| Task instructions |
[1] Summarize the article on liability for a misdirected invoice payment in two sentences.
[2] From the article on liability for a misdirected invoice payment, extract word for word the stretch from "Unbeknownst to the" through "new bank details.".

***** Provided passage

Cyber scammed – who is liable to pay after a fraudulent invoice and misdirected payment?

Insights21 Jan 2025

A District Court of Western Australia decision, in Mobius Group Pty Ltd v Inoteq Pty Ltd[1], provides some guidance on liability in relation to a misdirected payment of a fraudulent invoice due to a cyber incident. 

We consider the recent decision and its implication for Australian businesses and insurers.

Background

Mobius Group Pty Ltd (Plaintiff) is an electrical instrumentation and controls systems engineering consultant and installation contractor. In January 2022, the Plaintiff entered into an agreement with Inoteq Pty Ltd (Defendant) to perform electrical works in exchange for a fee on a project for the Defendant. The agreement, at least in part, included terms contained in a document headed New Supplier Information Form (Agreement).

The works were complete and an invoice in the amount of $200,687.59 was rendered on 27 March 2022, with a due date of payment of 26 April 2022. On 4 April 2022, a further invoice was rendered in the amount of $34,712.70. The first invoice was not paid and the Plaintiff sent a reminder by email to the Defendant.

Unbeknownst to the parties, an unknown third-party fraudster (fraudster) gained access to the Plaintiff’s email account. On 28 April 2022, the fraudster sent an email from the Plaintiff’s email account to the Defendant (fraudulent email) telling it to correct the Plaintiff’s bank account details as they had changed. The email attached an invoice with the purported new bank details.

On 29 April 2022, the Defendant paid the sum of $235,400.29 (the total of the two invoices) to the account nominated by the fraudster.

**********
***** Information shown

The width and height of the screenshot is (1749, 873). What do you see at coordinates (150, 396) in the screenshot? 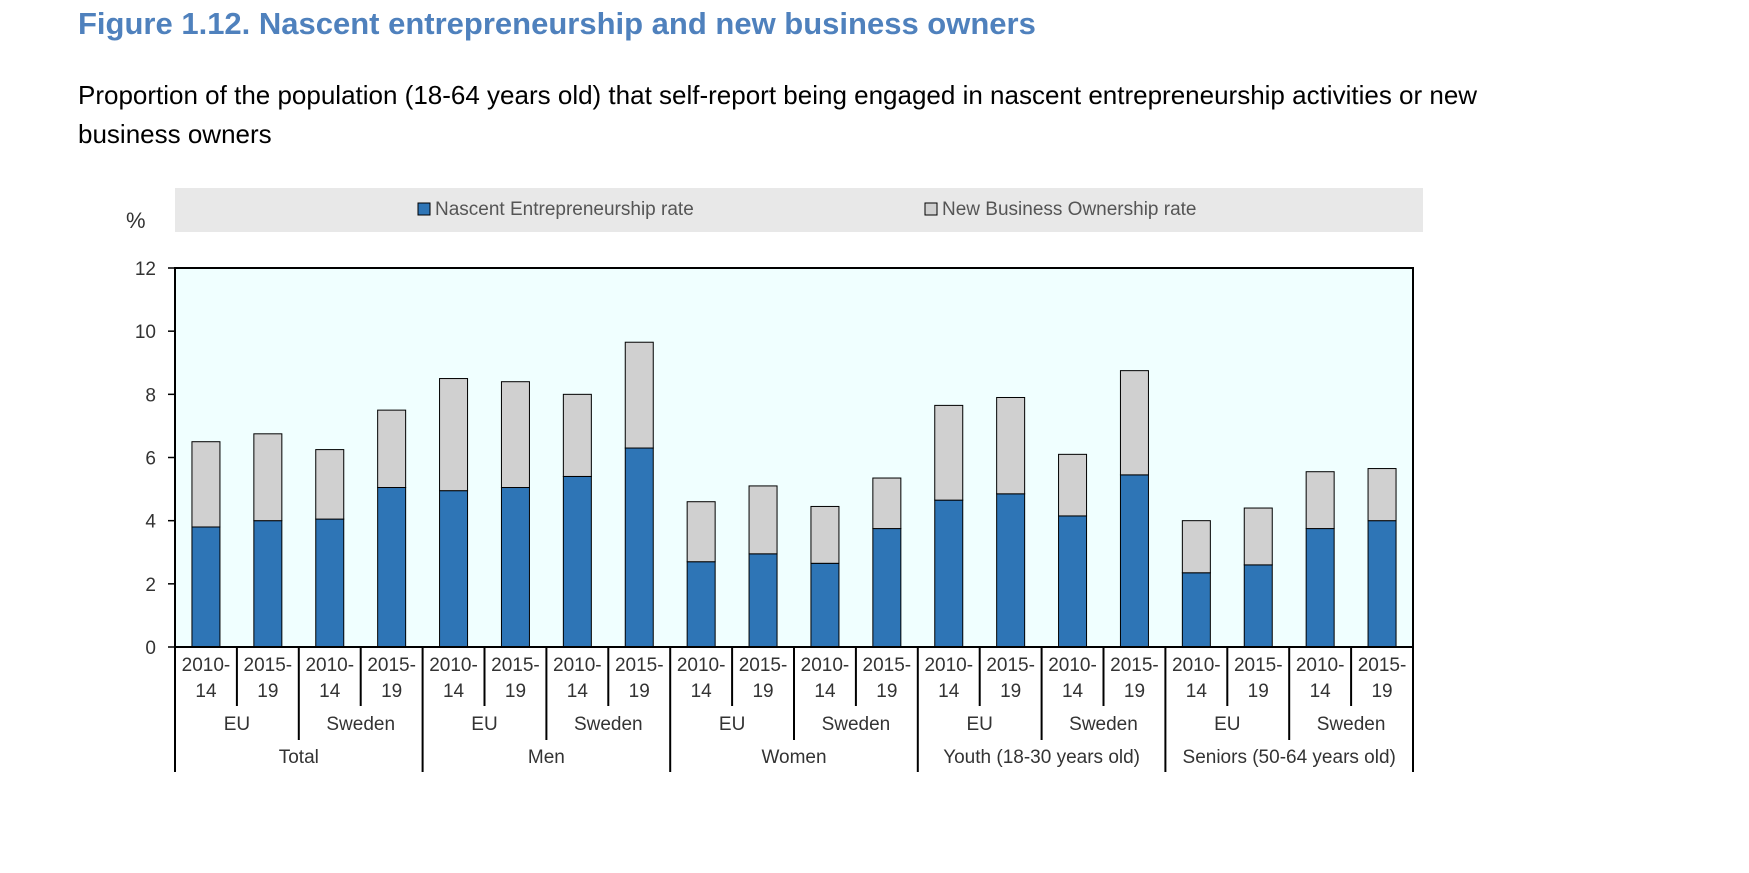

**********
***** Information shown

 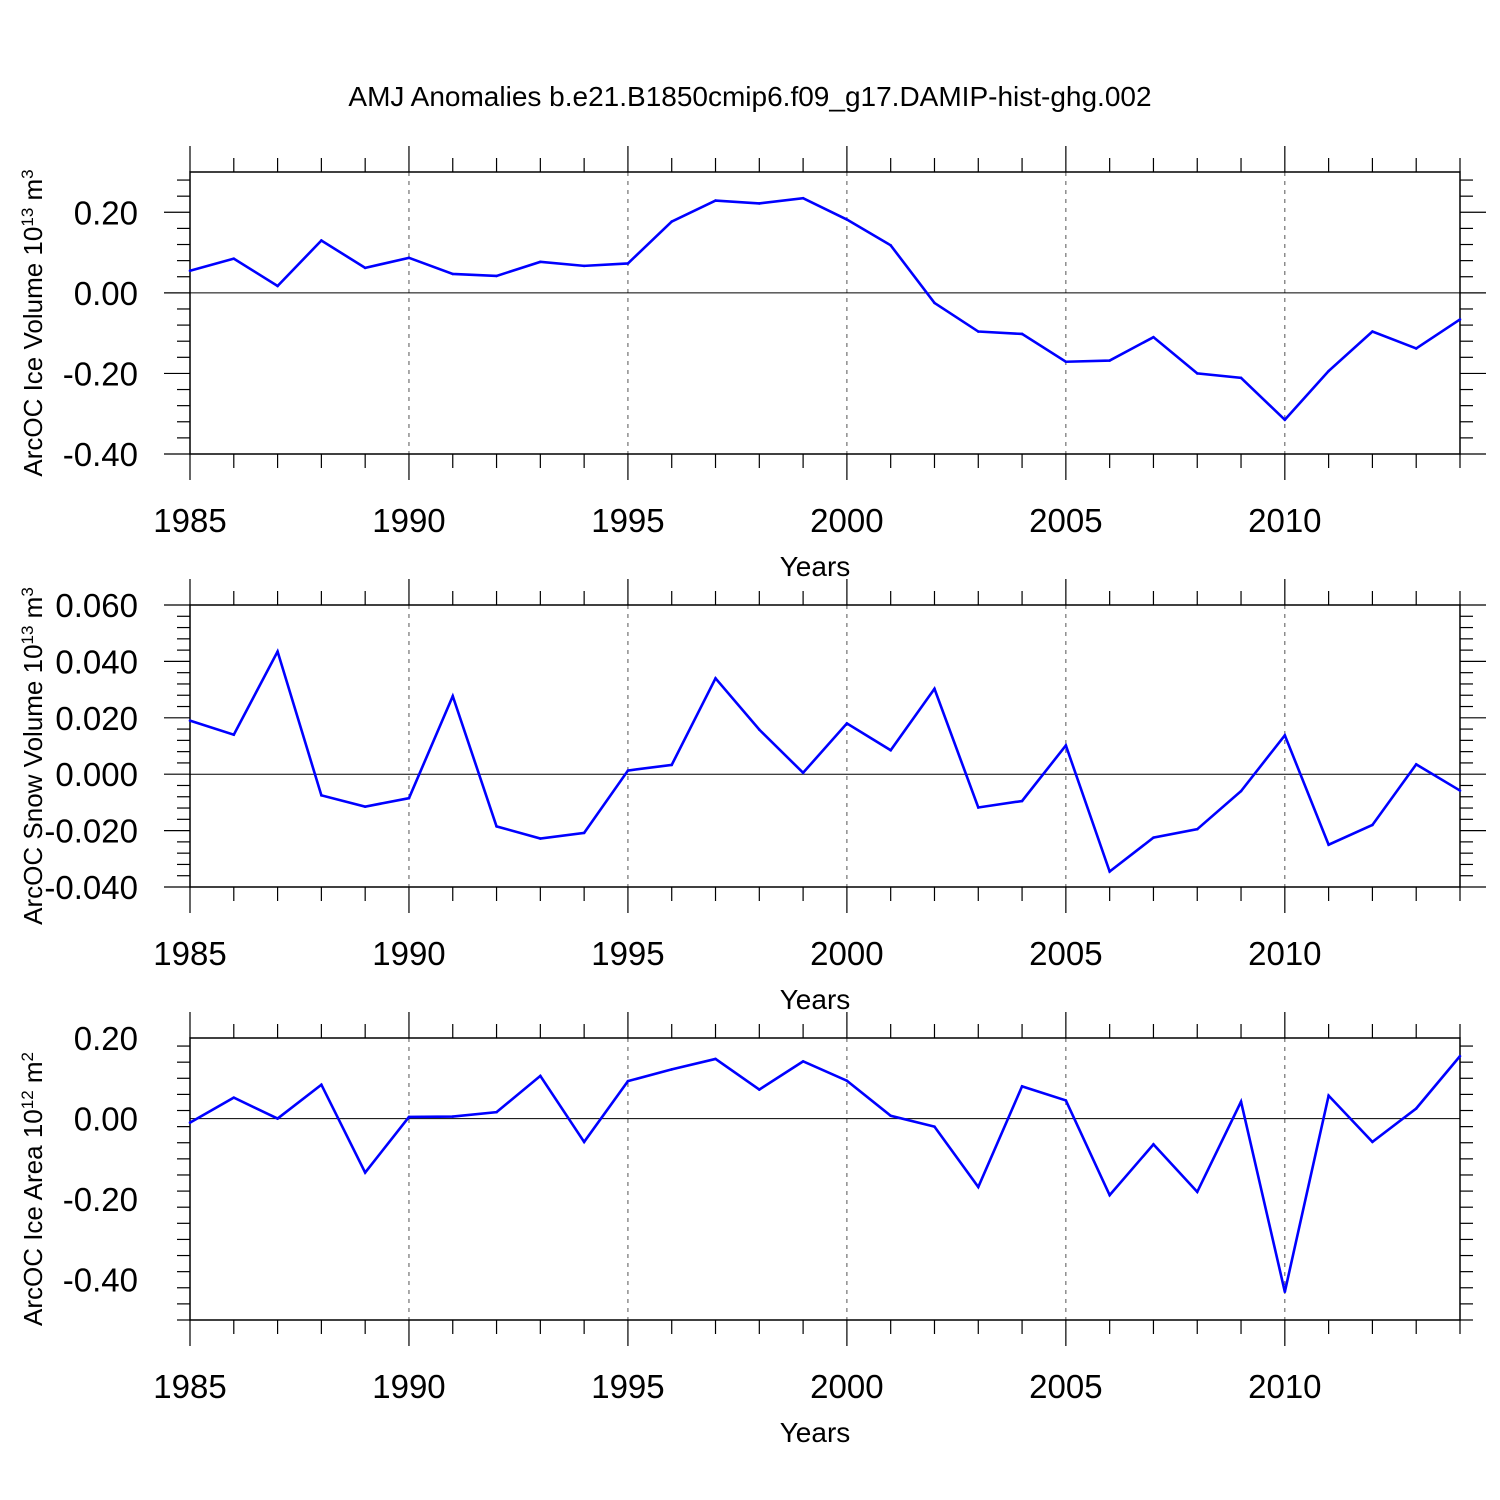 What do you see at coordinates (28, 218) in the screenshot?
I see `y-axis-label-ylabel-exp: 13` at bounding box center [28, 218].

**********
***** Information shown

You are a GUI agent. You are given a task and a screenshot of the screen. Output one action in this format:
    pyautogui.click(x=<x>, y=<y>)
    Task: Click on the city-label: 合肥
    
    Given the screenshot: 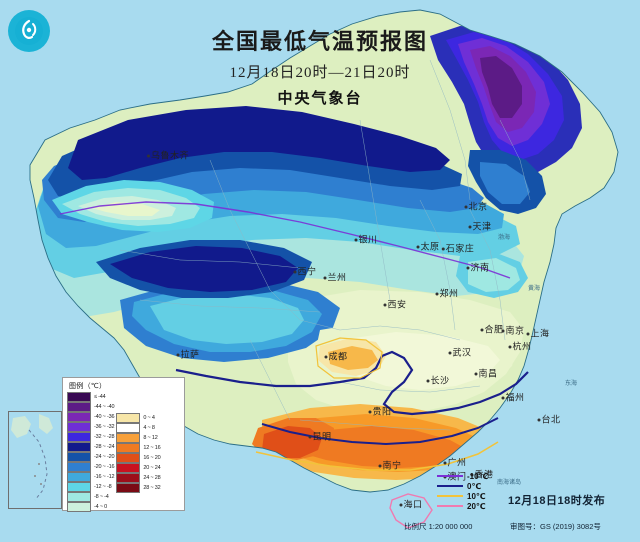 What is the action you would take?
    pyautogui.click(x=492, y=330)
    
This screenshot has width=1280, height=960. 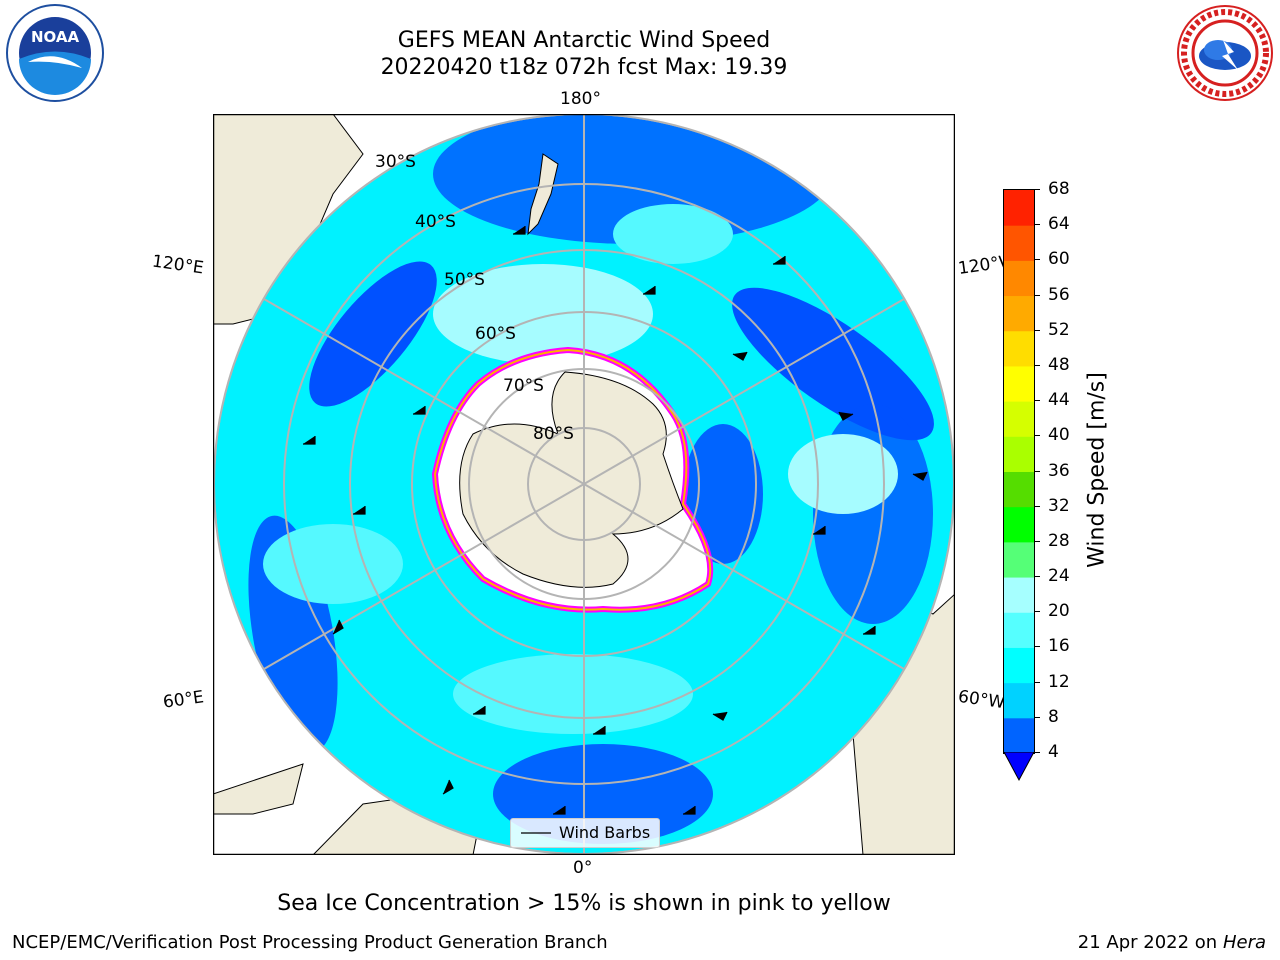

**********

| Answers given |
[1] A District Court of Western Australia decision in Mobius Group Pty Ltd v Inoteq Pty Ltd gives guidance on who is liable when a fraudulent invoice is paid into the wrong account after a cyber incident. After Mobius invoiced Inoteq for completed electrical works, a fraudster who had gained access to Mobius's email account told Inoteq that the bank details had changed, and on 29 April 2022 Inoteq paid $235,400.29 for both invoices into the account the fraudster nominated.

[2]
Unbeknownst to the parties, an unknown third-party fraudster (fraudster) gained access to the Plaintiff’s email account. On 28 April 2022, the fraudster sent an email from the Plaintiff’s email account to the Defendant (fraudulent email) telling it to correct the Plaintiff’s bank account details as they had changed. The email attached an invoice with the purported new bank details.